Senator from La Salle, Quebec
- In office 1875–1882
- Appointed by: Alexander Mackenzie
- Preceded by: Charles-Eugène Panet
- Succeeded by: Pierre Antoine Deblois

Commissioner to France
- In office 1882–1910
- Preceded by: Established
- Succeeded by: Philippe Roy

Personal details
- Born: August 9, 1834 Montreal, Lower Canada
- Died: September 2, 1910 (aged 76) Paris, France
- Resting place: Boulogne-sur-Seine
- Party: Nationalist
- Relations: Édouard-Raymond Fabre, father

= Hector Fabre =

French Canadian lawyer, journalist and diplomat

Louis-Roch-Hector Fabre, CMG (/fr/; August 9, 1834 - September 2, 1910) was a French Canadian lawyer, journalist, diplomat, and senator.

He was appointed to the Senate of Canada on 5 February 1875 on the recommendation of Alexander Mackenzie.
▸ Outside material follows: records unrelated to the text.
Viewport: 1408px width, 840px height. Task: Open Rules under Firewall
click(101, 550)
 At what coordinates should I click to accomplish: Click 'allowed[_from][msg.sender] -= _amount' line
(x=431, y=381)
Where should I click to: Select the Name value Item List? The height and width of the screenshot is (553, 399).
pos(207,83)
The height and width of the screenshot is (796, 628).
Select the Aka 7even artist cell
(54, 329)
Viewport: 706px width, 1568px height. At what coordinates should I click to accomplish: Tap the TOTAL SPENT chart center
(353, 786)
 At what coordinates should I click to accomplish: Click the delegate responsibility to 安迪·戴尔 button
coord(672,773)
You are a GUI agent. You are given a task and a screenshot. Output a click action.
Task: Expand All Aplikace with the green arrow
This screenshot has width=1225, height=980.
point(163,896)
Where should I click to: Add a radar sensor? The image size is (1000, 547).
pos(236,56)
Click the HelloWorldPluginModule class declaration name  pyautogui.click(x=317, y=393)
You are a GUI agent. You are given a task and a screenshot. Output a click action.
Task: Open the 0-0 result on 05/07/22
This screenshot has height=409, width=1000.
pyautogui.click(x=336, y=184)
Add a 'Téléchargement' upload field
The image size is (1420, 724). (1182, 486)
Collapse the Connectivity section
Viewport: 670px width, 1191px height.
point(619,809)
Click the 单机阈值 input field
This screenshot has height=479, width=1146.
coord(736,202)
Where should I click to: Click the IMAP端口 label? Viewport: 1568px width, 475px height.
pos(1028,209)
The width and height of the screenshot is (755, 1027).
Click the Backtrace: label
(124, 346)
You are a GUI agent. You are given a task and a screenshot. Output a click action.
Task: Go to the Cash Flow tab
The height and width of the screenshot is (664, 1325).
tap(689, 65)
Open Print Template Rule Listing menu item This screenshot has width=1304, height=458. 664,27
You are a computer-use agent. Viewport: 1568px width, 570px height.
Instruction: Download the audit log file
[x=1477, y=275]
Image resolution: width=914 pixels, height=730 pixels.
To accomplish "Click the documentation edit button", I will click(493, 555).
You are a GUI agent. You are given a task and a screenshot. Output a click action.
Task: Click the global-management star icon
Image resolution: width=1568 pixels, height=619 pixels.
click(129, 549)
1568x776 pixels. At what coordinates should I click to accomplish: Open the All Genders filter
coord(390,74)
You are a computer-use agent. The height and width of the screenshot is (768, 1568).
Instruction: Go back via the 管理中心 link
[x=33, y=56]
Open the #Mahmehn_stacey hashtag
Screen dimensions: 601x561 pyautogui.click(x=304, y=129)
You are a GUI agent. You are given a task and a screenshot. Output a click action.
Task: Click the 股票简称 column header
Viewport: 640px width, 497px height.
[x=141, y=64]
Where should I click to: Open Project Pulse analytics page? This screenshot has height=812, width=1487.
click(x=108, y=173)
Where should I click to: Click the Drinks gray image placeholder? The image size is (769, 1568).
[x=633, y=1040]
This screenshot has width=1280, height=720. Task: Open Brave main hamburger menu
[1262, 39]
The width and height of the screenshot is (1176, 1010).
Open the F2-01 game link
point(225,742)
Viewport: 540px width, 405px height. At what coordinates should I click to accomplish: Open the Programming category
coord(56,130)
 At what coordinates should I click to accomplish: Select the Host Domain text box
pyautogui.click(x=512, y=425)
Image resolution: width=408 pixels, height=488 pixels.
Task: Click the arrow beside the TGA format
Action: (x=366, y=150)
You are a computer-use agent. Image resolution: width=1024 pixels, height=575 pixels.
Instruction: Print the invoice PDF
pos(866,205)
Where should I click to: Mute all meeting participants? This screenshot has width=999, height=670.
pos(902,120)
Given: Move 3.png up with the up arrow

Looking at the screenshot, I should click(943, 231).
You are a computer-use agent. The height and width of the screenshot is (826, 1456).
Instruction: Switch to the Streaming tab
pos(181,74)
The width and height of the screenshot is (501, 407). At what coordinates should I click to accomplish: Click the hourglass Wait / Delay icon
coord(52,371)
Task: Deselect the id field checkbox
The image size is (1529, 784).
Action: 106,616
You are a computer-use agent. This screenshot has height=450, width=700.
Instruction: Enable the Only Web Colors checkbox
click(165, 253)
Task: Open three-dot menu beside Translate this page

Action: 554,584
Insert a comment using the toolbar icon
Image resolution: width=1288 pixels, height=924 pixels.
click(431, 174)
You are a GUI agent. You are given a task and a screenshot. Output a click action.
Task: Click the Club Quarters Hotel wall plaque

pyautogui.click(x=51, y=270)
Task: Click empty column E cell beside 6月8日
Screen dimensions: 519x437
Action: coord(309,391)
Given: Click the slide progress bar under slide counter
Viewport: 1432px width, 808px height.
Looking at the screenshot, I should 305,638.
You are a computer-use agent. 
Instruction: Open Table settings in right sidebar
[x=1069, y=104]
Sitting as a Nationalist, he represented the senatorial division of La Salle, Quebec until his resignation on 12 July 1882.

Following his resignation from the Senate, Fabre was appointed Canada's first General Agent in Paris, a position he would occupy until his death in 1910. This appointment marked one of the first diplomatic postings in Canadian history.
In 1886, he was created a Companion of the Order of St Michael and St George.

The Fabres had one son, Paul Fabre (1867–1902), who accompanied his parents to Paris.
He was appointed editorial secretary of the journal Paris-Canada in February 1892 and editor two years later.
His health was poor, and he died in 1910 at the age of 70.